_Given exercise_: Rewrite the data below as a Markdown table with two columns, Row and Data line. Number each line in order and omit blank lines.

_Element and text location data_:
——

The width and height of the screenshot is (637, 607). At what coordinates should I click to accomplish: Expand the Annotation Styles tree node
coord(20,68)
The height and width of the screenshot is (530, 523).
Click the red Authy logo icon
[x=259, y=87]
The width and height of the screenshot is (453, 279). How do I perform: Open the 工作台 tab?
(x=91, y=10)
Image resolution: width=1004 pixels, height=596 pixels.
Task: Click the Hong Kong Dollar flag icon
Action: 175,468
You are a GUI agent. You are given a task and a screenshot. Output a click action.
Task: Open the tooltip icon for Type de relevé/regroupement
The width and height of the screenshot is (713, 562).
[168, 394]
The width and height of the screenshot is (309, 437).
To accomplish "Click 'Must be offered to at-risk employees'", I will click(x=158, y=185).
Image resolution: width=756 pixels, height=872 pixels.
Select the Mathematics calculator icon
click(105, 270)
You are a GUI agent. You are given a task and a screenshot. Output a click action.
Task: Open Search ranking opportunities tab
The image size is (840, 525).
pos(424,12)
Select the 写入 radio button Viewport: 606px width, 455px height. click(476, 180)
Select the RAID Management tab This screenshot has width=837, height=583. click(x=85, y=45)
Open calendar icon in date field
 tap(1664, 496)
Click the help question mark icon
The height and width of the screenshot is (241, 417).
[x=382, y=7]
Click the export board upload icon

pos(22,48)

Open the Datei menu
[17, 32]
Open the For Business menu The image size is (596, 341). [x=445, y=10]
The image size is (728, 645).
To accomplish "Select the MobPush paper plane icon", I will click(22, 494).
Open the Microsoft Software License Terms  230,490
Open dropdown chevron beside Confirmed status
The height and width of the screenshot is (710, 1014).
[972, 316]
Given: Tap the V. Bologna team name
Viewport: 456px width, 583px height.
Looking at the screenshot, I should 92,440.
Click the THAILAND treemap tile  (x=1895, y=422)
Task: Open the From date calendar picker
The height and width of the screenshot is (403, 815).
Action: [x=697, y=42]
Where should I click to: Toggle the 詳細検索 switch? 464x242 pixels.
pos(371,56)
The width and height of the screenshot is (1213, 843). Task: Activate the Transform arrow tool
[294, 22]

——

_Full response_:
| Row | Data line |
|---|---|
| 1 | The width and height of the screenshot is (637, 607). At what coordinates should I click to accomplish: Expand the Annotation Styles tree node |
| 2 | coord(20,68) |
| 3 | The height and width of the screenshot is (530, 523). |
| 4 | Click the red Authy logo icon |
| 5 | [x=259, y=87] |
| 6 | The width and height of the screenshot is (453, 279). How do I perform: Open the 工作台 tab? |
| 7 | (x=91, y=10) |
| 8 | Image resolution: width=1004 pixels, height=596 pixels. |
| 9 | Task: Click the Hong Kong Dollar flag icon |
| 10 | Action: 175,468 |
| 11 | You are a GUI agent. You are given a task and a screenshot. Output a click action. |
| 12 | Task: Open the tooltip icon for Type de relevé/regroupement |
| 13 | The width and height of the screenshot is (713, 562). |
| 14 | [168, 394] |
| 15 | The width and height of the screenshot is (309, 437). |
| 16 | To accomplish "Click 'Must be offered to at-risk employees'", I will click(x=158, y=185). |
| 17 | Image resolution: width=756 pixels, height=872 pixels. |
| 18 | Select the Mathematics calculator icon |
| 19 | click(105, 270) |
| 20 | You are a GUI agent. You are given a task and a screenshot. Output a click action. |
| 21 | Task: Open Search ranking opportunities tab |
| 22 | The image size is (840, 525). |
| 23 | pos(424,12) |
| 24 | Select the 写入 radio button Viewport: 606px width, 455px height. click(476, 180) |
| 25 | Select the RAID Management tab This screenshot has width=837, height=583. click(x=85, y=45) |
| 26 | Open calendar icon in date field |
| 27 |  tap(1664, 496) |
| 28 | Click the help question mark icon |
| 29 | The height and width of the screenshot is (241, 417). |
| 30 | [x=382, y=7] |
| 31 | Click the export board upload icon |
| 32 | pos(22,48) |
| 33 | Open the Datei menu |
| 34 | [17, 32] |
| 35 | Open the For Business menu The image size is (596, 341). [x=445, y=10] |
| 36 | The image size is (728, 645). |
| 37 | To accomplish "Select the MobPush paper plane icon", I will click(22, 494). |
| 38 | Open the Microsoft Software License Terms  230,490 |
| 39 | Open dropdown chevron beside Confirmed status |
| 40 | The height and width of the screenshot is (710, 1014). |
| 41 | [972, 316] |
| 42 | Given: Tap the V. Bologna team name |
| 43 | Viewport: 456px width, 583px height. |
| 44 | Looking at the screenshot, I should 92,440. |
| 45 | Click the THAILAND treemap tile  (x=1895, y=422) |
| 46 | Task: Open the From date calendar picker |
| 47 | The height and width of the screenshot is (403, 815). |
| 48 | Action: [x=697, y=42] |
| 49 | Where should I click to: Toggle the 詳細検索 switch? 464x242 pixels. |
| 50 | pos(371,56) |
| 51 | The width and height of the screenshot is (1213, 843). Task: Activate the Transform arrow tool |
| 52 | [294, 22] |